Part 5: Common Reasons for Rejection — and How to Avoid Them
| Reason for Rejection | How to Avoid It |
| Non-disclosure of pre-existing conditions | Always disclose all health conditions honestly when buying |
| Treatment during waiting period | Know your policy waiting periods before hospitalisation |
| Excluded treatment or procedure | Check exclusion list; call insurer to confirm coverage |
| Policy lapsed at hospitalisation | Set up auto-renewal; renew at least 30 days before expiry |
| Missing or incomplete documents | Use the document checklist above |
| Delayed claim submission | Submit reimbursement claims within 15–30 days of discharge |
| Wrong or incomplete claim form | Fill carefully; match details with policy and hospital records |
| Treatment deemed not medically necessary | Confirm coverage before elective procedures |
Part 6: What to Do If Your Claim is Rejected
- Request a written rejection reason. The insurer must provide a written explanation citing the specific clause.

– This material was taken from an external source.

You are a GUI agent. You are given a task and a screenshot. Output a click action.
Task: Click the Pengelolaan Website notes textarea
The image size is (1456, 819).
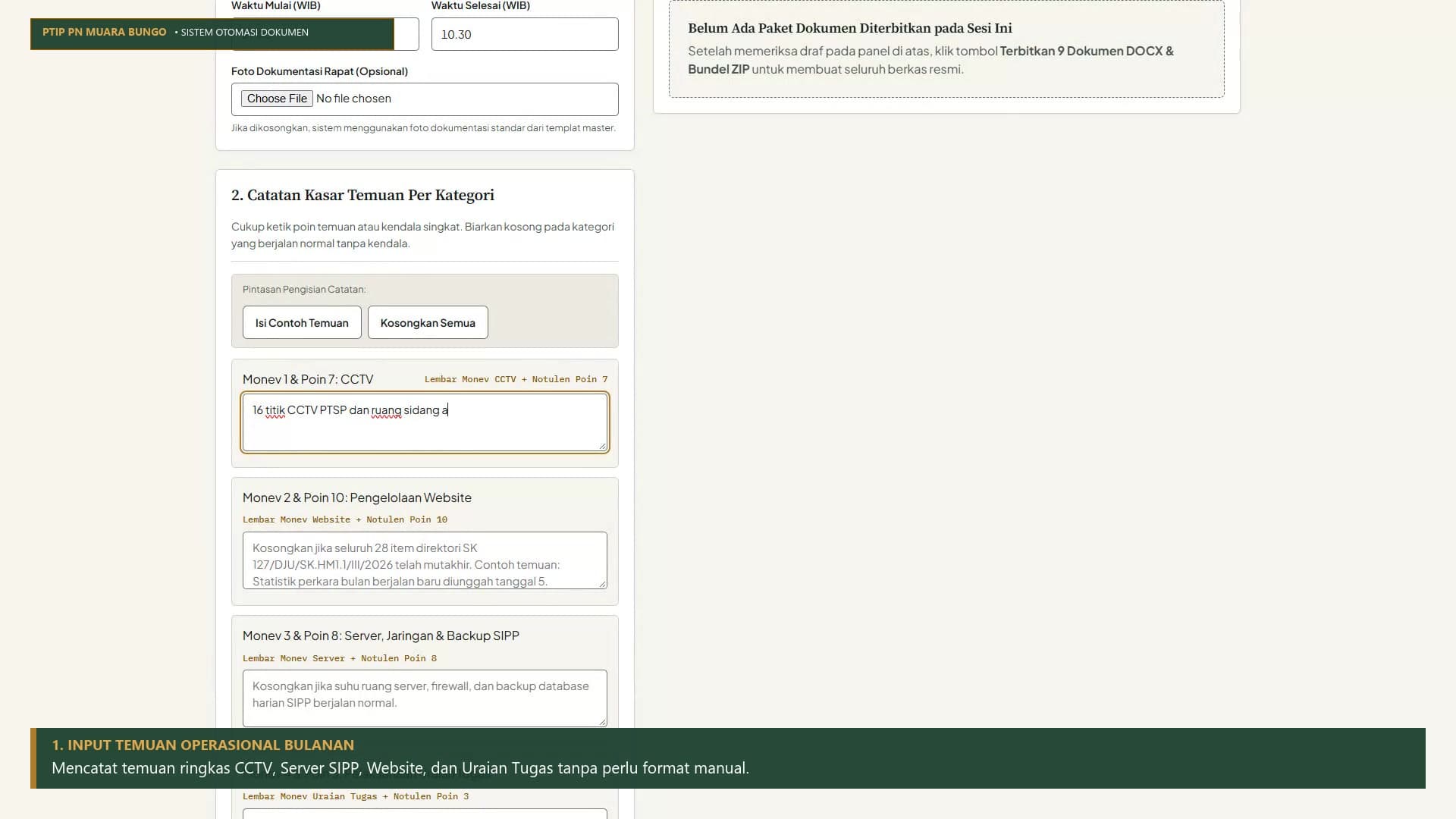coord(425,560)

- Review against your policy. Check whether the rejection is valid under your exact policy terms.
- File a complaint with the insurer's grievance cell. All insurers must have a formal grievance mechanism.
- Approach the Insurance Ombudsman. If unresolved within 30 days, approach IRDAI's Bima Lok Sevak for free dispute resolution.
- Contact IRDAI directly. IRDAI's IGMS portal at igms.irda.gov.in accepts and reviews complaints.
Frequently Asked Questions
How long does a cashless claim take to get approved?
For planned procedures, approval typically comes within a few hours if pre-authorisation is submitted in advance. For emergencies, hospitals can usually get interim approval within 2–4 hours.
What if my hospital does not process cashless claims for my insurer?
Ask the hospital's insurance desk to verify — network agreements change. If confirmed non-network, pay the bills and file for reimbursement with all original documentation.
What is a TPA in health insurance?
A Third Party Administrator (TPA) is an IRDAI-licensed company that processes claims on behalf of insurers. Some insurers use TPAs; others settle claims in-house. Direct, TPA-free settlement is often faster.
What happens if my claim exceeds my sum insured?
Any amount above your sum insured is your responsibility. This is why adequate sum insured matters. Top-up or super top-up plans activate above the deductible and can cover the excess.